Influence Of Damper Winding Number On Reactance And Additon Loss And Temperature Field Of Hydraulic Generator

The damper winding is one of the most important influencing factors of motor start and steady operation in larger hydraulic generator. The damper windings will produce reverse torque to stop the swing of speed in the rotor, when the speed has fluctuated changes in the generator. On the asymmetric operation conditions, the damping windings decrease the electromagnetic torque result from negative sequence rotating magnetic field, the vibration and noise are also reduced accordingly. Therefore, the choice of the number of the damping bars become a important part of research about dynamic-state operation of the generator. In addition, the different numbers of the damping bars, the direct axis synchronous reactance, quadrature axis synchronous reactance, steady state parameters, voltage regulation rate and the regulate of active power and reactive power in the parallel running of the power grid would all have a direct impact.
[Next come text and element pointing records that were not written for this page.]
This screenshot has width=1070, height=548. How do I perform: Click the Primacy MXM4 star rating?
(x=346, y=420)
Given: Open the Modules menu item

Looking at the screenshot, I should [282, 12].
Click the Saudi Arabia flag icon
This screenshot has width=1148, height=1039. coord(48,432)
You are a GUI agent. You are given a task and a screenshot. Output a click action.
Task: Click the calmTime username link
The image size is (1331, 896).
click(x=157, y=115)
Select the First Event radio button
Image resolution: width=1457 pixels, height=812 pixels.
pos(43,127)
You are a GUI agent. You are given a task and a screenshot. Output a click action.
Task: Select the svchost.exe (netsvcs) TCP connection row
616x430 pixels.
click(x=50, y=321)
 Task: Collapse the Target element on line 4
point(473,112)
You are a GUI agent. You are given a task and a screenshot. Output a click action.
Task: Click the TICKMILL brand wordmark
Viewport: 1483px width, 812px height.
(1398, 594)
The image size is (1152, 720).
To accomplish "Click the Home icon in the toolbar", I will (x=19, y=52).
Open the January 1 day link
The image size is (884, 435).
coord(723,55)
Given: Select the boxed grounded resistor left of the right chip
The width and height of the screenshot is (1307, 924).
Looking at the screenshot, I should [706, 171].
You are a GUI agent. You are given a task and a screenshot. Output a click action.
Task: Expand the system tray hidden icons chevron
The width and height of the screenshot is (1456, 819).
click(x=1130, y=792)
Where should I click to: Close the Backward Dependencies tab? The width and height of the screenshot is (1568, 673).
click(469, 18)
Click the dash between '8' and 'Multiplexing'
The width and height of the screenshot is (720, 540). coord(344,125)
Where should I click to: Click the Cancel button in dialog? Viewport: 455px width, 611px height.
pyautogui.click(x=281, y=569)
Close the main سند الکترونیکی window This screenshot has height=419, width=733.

On the steady state of the generator, as the number of the damping bars changes, the additional losses also have some changes. In addition, the influence of damping bar number on generator temperature distribution is studied, which would have a certain significance.In this paper the hydraulic generator in Wuqiangxi power station was taken as an example. According to electromagnetic theory, solved region and mathematical model were given. The Electromagnetic Field of hydraulic generator operating with rated load is analyzed, and the constructions of hydraulic generator with 6 and 8 damping bars in the pole head are comparative studied. Base on the electromagnetic field of hydraulic generator, direct axis synchronous reactance, quadrature axis synchronous reactance and transient reactance of the constructions in steady state is calculated, and the solution is compared to the experimental value. Besides, the additional losses of the structures in load and no-load situation was calculated, in consideration of eddy-current loss in the damping bars the loss distribution is calculated. In the case of loss is calculated, the 3D temperature field is calculated, and some useful conclusions were achieved.